# Saved data entries
——————

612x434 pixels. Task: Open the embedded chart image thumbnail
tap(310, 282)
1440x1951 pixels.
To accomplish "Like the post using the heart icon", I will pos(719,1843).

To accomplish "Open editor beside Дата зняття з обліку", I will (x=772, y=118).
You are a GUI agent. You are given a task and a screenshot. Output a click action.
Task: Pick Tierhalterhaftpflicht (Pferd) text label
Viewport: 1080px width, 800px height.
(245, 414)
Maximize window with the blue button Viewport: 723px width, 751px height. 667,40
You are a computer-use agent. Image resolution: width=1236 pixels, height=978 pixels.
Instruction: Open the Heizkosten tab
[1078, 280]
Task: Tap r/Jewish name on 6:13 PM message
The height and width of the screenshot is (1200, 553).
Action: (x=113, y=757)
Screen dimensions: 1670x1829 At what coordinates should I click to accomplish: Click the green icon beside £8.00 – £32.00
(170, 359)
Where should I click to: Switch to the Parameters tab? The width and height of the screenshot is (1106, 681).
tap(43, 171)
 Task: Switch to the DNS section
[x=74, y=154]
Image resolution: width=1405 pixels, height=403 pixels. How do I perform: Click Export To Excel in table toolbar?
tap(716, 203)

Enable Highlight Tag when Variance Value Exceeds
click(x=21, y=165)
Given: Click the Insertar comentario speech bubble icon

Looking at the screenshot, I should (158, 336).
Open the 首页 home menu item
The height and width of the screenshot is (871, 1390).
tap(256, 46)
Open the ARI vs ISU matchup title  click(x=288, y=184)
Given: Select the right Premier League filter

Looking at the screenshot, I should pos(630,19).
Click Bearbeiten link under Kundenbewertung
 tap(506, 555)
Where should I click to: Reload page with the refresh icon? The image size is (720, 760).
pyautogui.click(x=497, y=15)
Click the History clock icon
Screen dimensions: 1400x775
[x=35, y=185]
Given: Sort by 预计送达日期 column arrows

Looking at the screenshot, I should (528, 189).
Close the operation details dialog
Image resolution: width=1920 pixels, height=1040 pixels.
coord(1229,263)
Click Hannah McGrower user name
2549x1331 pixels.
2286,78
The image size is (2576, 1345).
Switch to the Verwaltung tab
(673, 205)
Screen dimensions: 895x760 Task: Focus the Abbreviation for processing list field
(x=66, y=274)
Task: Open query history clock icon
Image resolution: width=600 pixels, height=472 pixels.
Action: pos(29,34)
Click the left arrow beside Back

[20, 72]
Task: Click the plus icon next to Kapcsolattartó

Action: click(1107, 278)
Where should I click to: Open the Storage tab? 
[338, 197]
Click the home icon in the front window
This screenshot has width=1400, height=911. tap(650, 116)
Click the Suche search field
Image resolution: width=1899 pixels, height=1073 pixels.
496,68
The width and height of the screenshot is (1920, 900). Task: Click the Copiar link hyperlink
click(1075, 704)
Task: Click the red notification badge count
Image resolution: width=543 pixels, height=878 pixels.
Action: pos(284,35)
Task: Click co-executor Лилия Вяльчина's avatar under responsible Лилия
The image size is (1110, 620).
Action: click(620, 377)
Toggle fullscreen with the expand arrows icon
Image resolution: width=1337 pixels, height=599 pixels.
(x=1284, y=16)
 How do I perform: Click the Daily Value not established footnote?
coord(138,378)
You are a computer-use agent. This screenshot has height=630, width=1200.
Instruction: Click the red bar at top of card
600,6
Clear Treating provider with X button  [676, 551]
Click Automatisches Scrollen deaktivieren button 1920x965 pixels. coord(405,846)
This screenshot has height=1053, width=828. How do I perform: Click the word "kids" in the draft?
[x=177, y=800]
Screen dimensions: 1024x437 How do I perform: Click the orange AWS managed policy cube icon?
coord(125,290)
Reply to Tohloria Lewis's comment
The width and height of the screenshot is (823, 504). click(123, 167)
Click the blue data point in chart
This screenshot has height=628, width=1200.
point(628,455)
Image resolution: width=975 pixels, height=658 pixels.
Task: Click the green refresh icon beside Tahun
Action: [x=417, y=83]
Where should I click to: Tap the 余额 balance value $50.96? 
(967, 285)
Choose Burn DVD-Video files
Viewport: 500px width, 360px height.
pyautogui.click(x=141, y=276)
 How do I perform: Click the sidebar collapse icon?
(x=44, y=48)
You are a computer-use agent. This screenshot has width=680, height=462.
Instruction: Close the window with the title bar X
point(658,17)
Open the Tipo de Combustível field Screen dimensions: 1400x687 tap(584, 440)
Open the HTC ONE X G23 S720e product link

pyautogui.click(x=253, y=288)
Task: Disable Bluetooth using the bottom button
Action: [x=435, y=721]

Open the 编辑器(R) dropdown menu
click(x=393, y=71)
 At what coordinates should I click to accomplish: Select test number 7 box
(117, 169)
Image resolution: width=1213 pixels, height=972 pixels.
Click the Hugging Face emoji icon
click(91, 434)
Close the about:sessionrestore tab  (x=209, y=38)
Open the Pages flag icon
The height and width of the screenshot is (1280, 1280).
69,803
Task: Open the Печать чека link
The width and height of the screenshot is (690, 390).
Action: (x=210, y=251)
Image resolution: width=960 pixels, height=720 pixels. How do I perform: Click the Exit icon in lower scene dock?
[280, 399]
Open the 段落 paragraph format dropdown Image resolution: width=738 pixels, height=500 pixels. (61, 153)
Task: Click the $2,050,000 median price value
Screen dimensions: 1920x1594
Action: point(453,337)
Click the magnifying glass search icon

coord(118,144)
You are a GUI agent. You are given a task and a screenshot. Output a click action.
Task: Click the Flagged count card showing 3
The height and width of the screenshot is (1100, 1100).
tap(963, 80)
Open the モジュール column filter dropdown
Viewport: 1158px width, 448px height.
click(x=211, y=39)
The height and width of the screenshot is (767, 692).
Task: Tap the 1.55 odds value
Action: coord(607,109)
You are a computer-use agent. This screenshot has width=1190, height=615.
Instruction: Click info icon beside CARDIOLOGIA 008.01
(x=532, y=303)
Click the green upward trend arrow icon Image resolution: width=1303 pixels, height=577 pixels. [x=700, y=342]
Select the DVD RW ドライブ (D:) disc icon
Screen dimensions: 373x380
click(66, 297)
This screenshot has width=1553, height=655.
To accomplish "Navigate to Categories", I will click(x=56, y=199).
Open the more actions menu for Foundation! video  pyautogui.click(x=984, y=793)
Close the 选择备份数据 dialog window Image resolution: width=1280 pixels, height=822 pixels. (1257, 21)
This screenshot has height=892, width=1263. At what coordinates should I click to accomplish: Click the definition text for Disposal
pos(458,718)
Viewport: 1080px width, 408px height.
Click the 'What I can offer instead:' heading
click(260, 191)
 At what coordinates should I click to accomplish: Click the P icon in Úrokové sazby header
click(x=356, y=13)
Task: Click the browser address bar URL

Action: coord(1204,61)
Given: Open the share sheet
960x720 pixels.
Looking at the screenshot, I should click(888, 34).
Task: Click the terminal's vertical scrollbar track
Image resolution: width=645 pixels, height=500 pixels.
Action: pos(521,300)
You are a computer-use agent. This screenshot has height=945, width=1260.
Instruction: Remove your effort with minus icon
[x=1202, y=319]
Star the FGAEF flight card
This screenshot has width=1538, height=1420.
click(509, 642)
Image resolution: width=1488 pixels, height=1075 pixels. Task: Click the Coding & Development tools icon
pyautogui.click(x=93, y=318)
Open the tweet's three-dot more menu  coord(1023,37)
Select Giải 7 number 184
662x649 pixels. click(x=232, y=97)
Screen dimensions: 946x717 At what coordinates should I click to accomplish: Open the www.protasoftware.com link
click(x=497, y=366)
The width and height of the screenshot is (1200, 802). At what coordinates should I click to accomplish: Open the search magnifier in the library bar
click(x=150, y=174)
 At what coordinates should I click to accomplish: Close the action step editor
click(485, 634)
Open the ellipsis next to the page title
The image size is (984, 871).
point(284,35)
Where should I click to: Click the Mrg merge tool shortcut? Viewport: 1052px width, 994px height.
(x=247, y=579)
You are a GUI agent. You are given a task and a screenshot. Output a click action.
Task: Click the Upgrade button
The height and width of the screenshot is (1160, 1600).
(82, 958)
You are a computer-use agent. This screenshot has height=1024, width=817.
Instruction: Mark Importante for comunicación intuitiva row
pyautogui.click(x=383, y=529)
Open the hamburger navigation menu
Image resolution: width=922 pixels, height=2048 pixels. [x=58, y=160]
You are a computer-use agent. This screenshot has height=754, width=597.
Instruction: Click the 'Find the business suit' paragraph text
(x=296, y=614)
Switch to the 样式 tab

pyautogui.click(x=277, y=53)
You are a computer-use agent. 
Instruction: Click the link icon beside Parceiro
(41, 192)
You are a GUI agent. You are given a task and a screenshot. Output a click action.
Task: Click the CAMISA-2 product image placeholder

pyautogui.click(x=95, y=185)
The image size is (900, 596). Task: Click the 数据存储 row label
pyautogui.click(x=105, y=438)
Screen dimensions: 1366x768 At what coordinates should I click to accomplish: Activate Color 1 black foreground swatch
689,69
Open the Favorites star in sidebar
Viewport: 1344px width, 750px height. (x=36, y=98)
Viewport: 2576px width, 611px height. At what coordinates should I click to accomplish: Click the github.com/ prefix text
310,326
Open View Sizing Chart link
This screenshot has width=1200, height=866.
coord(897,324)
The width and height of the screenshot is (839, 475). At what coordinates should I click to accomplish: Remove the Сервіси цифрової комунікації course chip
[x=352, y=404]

——————

# EXERCISE REQUIREMENTS
If a line in the entries includes the word "agent", copy that line out.

# SOLUTION FOR THIS EXERCISE
You are a GUI agent. You are given a task and a screenshot. Output a click action.
You are a computer-use agent. Image resolution: width=1236 pixels, height=978 pixels.
You are a computer-use agent. This screenshot has height=630, width=1200.
You are a computer-use agent. This screenshot has width=680, height=462.
You are a GUI agent. You are given a task and a screenshot. Output a click action.
You are a computer-use agent. This screenshot has width=1190, height=615.
You are a computer-use agent. This screenshot has height=945, width=1260.
You are a GUI agent. You are given a task and a screenshot. Output a click action.
You are a computer-use agent. This screenshot has height=1024, width=817.
You are a computer-use agent. This screenshot has height=754, width=597.
You are a computer-use agent. 
You are a GUI agent. You are given a task and a screenshot. Output a click action.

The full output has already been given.